Inference Content Filtering

Use the DeconstructedInferenceFilter to filter based on inference contents, specifically confidence scores and labels.

By Labels and Confidence Scores

Filter inferences by their detection results:

from chariot.inference_store import models, inference

# Filter for inferences containing specific labels with minimum confidence
deconstructed_filter = models.DeconstructedInferenceFilter(
labels=["car", "truck", "bus"],
minimum_score=0.8,
maximum_score=1.0
)

base_filter = models.BaseInferenceFilter(deconstructed_inference_filter=deconstructed_filter)
inference_filter = models.NewGetInferencesRequest(filters=base_filter)
inferences = inference.filter_inferences(model_id=model_id, request_body=inference_filter)
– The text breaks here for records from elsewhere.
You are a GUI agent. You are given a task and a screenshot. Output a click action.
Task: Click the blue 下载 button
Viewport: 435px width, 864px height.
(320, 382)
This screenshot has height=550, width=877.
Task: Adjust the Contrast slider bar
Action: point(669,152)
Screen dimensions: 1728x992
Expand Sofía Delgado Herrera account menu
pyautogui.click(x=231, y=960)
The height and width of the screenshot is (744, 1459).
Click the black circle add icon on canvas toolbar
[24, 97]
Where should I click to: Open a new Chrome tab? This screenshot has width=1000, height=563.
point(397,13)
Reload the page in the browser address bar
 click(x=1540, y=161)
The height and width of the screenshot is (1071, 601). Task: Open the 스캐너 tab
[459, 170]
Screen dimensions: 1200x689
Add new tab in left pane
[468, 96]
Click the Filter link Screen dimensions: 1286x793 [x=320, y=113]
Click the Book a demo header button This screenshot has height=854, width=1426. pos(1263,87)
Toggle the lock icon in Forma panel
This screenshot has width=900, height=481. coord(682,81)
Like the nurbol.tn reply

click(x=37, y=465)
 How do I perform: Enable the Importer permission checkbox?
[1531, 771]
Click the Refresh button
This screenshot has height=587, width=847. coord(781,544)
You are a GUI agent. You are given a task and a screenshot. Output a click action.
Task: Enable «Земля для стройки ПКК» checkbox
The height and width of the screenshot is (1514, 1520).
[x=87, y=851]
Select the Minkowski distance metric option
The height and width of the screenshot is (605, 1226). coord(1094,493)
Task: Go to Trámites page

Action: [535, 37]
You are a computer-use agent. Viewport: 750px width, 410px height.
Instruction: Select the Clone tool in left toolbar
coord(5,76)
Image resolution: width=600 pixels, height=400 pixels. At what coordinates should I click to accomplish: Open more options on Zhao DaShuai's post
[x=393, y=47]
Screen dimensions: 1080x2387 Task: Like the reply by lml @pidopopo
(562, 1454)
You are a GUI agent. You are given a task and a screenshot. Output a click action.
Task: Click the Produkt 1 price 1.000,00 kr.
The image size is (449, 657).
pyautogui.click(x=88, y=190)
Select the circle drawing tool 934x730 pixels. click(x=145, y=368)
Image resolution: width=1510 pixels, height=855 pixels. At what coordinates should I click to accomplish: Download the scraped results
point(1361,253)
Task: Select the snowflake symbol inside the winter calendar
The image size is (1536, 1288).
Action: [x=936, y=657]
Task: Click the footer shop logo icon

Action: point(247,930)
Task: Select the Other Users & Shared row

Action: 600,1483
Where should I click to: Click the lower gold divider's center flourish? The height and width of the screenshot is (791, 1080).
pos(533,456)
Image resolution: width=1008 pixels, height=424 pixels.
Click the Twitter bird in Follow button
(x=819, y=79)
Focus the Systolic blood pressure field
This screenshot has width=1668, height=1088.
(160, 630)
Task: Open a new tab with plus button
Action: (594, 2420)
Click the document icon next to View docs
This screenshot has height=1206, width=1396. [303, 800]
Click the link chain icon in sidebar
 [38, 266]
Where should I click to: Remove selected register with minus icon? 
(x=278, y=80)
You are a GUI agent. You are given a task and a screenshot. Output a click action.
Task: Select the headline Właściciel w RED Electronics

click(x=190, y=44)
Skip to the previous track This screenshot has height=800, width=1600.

Advanced Result Filtering Options

The DeconstructedInferenceFilter supports additional options to control how results are returned:

  • return_top_n (bool): Return only the top N elements within an inference with the highest confidence scores
  • top_n (int): Defines N when return_top_n is requested. Defaults to 1
  • return_only_matches (bool): Return only the inference elements that match the label and score filters, rather than all elements from matching inferences
  • return_only_null (bool): Return only inferences with no detections. Cannot be combined with other label or score filters
  • return_any_matches (bool): Return only inferences with detections. Cannot be combined with other label or score filters

Filtering by Data Properties

Data Source and Data Hash are two first-class fields that provide additional information about the data used in inference requests. Both fields can be used for filtering.

By Data Source

Get inferences with a particular data source:

from chariot.inference_store import models, inference


base_filter = models.BaseInferenceFilter(data_source_filter="camera-1")
inference_filter = models.NewGetInferencesRequest(filters=base_filter)
inferences = inference.filter_inferences(model_id=model_id, request_body=inference_filter)

By Data Hash

Each inference stored gets a hash computed from the input data. This is useful for finding duplicates or doing reverse lookups:

from chariot.inference_store import models, inference, metadata

# Get data hash from binary data
with open("image.jpg", "rb") as f:
data = f.read()
data_hash = metadata.get_data_hash(data)

base_filter = models.BaseInferenceFilter(data_hash_filter=data_hash)
inference_filter = models.NewGetInferencesRequest(filters=base_filter)
inferences = inference.filter_inferences(model_id=model_id, request_body=inference_filter)

Performance Tips

  • Use pagination for large result sets: Implement pagination to prevent memory exhaustion and improve response times. Loading thousands of inferences at once can cause memory issues and slow network transfers. Pagination keeps memory usage relatively constant and allows for progressive data processing by processing results in manageable batches.
  • Filters before retrieving data: Apply filtering within the query request rather than filtering results after retrieval. Database-level filtering is significantly faster than downloading all data and filtering in application code. It reduces network traffic and leverages database indexing for optimal performance.
  • Use presigned URLs sparingly: Only set presign=True when you actually need to download the inference input data. Generating presigned URLs adds computational overhead on the server and increases response payload size. Reserve this option for when you plan to download the actual data files.
  • Use time windows to limit scope: Include time boundaries in your queries to reduce the search space, especially for models with a large number of inferences.
  • Count before fetching large results: Use count_inferences() to understand result size before fetching data, especially for exploratory queries. Knowing result size helps you choose appropriate pagination settings and avoid accidentally triggering very large downloads that could impact performance or exceed memory limits.